QUEENSLAND’S $2 billion sugar industry is grappling with a bittersweet push to convert biomass into “clean, green electricity”.
North Queensland Bio-Energy chairman Robert Carey is in negotiations with overseas investors to build a $550 million super mill and baseload power station at Ingham, in the heart of cane-growing country, north of Townsville.
“This project is absolutely transformative for not only Ingham and other sugar towns, but the whole industry itself,’’ he said.
“It’s the future. Clean, green, renewable energy produced from plants to power the north into the new era of innovation. But the bittersweet question is if canegrowers are ready for change.”
NQBE launched the project in 2009 and won “state significant project” status from the Queensland Government but has faced delays with financiers concerned about if the sugar industry is investment ready.
Mr Carey said foreign-owned sugar mills opposed the groundbreaking project because it was a direct competitive threat.
“Most of these old mills – some of them are over 100 years old – are dinosaurs,” he said.
“The only way to improve them is to bring in the bulldozers and knock them down. Our other challenge is to convince older generations of cane farmers that it is time to diversify.”
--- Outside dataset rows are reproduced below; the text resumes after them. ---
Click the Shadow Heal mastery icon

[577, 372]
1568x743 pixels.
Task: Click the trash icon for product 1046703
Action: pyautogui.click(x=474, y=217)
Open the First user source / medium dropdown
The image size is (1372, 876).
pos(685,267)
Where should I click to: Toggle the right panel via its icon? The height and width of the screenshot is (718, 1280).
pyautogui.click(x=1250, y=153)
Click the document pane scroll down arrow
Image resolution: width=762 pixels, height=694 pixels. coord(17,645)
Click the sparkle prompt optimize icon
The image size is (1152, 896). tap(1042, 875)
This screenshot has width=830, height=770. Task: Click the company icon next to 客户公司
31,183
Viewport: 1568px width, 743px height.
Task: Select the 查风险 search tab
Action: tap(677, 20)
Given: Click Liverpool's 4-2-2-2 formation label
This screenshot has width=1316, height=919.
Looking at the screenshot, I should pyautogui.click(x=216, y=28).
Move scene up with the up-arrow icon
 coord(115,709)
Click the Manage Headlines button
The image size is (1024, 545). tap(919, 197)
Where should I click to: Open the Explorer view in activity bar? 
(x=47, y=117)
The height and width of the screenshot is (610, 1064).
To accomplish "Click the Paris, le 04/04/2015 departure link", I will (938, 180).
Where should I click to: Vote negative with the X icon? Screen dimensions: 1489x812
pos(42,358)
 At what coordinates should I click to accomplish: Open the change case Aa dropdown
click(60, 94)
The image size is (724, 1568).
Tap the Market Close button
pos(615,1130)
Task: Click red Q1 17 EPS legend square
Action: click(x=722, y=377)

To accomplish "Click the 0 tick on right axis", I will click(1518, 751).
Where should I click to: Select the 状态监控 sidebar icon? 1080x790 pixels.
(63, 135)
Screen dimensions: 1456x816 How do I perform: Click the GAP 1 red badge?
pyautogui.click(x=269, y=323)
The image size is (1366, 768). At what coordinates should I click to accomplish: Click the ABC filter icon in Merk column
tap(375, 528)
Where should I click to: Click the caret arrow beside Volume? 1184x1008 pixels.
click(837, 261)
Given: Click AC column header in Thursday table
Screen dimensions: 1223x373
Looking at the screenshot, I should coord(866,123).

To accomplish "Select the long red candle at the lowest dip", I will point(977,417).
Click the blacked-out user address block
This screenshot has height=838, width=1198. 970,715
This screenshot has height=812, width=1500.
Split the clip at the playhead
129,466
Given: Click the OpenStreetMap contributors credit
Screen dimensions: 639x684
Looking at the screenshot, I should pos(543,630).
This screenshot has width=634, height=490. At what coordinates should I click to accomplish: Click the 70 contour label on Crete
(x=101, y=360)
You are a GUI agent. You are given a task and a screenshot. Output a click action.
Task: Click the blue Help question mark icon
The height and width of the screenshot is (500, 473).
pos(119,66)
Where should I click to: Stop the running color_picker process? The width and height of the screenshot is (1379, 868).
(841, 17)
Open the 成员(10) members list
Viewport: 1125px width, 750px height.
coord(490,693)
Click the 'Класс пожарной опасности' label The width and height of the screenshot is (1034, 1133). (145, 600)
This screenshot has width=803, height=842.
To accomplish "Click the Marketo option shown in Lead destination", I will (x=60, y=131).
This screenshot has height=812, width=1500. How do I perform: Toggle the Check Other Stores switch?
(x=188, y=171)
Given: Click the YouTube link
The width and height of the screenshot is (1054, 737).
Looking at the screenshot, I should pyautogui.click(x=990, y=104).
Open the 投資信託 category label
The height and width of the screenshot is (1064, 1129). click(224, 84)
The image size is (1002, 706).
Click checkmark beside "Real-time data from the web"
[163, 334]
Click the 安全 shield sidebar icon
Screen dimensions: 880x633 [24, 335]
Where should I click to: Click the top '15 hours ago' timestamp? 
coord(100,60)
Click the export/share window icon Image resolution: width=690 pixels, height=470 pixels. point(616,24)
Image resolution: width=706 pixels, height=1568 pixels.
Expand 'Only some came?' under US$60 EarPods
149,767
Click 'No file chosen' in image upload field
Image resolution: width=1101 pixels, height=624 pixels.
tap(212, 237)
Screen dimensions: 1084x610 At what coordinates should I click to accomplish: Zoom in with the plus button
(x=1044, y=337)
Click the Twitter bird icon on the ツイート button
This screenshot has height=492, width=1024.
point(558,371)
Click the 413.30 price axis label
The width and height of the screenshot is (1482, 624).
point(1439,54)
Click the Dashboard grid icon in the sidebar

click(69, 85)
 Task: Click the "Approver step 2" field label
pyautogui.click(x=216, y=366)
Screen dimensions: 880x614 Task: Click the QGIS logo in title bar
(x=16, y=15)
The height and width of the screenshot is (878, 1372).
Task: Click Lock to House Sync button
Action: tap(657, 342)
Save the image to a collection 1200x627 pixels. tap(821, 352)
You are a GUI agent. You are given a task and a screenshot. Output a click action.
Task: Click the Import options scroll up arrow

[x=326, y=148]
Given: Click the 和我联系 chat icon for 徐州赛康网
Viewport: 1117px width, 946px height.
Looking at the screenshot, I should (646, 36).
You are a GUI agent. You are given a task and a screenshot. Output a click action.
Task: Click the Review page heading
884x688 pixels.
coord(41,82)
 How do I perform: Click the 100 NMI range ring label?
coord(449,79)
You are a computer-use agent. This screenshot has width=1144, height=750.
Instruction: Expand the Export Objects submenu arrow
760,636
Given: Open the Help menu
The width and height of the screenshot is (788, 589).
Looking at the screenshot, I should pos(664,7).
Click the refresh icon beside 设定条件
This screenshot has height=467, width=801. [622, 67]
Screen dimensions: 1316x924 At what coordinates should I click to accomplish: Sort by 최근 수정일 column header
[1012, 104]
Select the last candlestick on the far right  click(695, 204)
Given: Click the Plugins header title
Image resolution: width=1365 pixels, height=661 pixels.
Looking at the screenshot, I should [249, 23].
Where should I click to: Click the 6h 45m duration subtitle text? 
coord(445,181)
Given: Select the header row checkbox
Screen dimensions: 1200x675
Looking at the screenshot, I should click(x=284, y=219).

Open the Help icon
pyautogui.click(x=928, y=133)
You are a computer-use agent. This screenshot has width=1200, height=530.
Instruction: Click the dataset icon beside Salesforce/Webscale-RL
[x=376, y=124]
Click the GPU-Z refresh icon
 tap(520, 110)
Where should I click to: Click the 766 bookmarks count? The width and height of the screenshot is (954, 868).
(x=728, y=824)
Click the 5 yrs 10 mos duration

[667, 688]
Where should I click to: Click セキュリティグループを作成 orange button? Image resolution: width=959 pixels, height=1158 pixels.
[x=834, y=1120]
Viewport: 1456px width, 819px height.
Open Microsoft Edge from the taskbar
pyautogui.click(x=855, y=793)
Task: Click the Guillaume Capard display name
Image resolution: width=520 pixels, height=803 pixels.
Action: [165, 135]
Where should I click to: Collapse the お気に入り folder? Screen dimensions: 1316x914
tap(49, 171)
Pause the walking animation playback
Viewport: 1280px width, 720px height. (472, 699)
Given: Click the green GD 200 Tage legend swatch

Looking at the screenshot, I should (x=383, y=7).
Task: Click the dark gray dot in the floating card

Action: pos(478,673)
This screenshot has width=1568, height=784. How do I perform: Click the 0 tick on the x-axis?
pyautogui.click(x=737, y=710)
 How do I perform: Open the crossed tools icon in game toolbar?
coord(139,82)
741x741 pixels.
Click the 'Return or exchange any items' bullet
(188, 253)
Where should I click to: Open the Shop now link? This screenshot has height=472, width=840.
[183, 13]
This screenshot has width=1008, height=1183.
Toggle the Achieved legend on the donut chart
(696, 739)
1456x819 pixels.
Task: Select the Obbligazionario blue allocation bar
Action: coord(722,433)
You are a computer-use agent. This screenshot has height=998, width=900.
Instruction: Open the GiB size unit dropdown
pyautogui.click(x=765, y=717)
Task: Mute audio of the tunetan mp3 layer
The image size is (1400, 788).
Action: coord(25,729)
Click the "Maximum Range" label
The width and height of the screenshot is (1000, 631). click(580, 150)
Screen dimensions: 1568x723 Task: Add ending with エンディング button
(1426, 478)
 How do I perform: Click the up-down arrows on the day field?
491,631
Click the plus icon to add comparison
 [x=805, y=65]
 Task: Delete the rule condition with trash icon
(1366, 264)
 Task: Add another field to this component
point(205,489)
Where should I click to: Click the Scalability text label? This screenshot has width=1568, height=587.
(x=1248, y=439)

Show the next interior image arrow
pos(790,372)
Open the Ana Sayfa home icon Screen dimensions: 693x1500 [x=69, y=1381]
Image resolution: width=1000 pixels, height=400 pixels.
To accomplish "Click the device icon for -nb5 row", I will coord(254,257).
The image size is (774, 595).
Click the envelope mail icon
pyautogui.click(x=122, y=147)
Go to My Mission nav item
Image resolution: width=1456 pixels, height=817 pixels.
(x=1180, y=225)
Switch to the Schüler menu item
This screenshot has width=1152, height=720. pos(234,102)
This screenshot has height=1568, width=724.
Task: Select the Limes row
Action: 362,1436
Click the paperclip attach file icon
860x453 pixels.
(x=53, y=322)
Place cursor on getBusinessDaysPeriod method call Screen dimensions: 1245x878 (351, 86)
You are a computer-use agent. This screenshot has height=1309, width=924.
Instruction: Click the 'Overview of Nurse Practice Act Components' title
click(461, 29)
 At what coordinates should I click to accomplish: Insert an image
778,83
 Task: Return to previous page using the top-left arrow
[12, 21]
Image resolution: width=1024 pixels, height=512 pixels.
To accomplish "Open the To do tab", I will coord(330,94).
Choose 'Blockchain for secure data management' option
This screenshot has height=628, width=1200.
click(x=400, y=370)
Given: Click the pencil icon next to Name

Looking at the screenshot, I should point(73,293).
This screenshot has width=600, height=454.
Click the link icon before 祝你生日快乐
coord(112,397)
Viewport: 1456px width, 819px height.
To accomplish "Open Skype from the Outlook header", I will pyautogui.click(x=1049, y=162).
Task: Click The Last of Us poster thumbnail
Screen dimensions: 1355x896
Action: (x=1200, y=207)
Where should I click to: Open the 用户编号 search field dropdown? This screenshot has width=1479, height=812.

He said the “state-of-the-art” facility, the first of its kind in Australia, would produce about 335,000 tonnes of sugar a year, between 90,000 and 250,000 litres of ethanol a day and between 110 — 115 MW of renewable “green” power.
It is hoped the ethanol mandate, to be introduced next year, would benefit the growth of the bio-energy industry, both locally and nationally.
Countries like America and Brazil are rapidly expanding into bio-products, particularly ethanol, with the US producing about 500 million litres a year.
Plans for a $564m biofuel plant at Pentland, Charters Towers, are reportedly on track for construction to begin in August.
The Renewable Developments Australia project, financed by NAB and other private investors, involves the farming of sugarcane and sorghum on 19,100ha of land near Pentland.
At Gladstone, a $16 million pilot biofuel project has also been slated at the Southern Oil Refining Yarwun plant.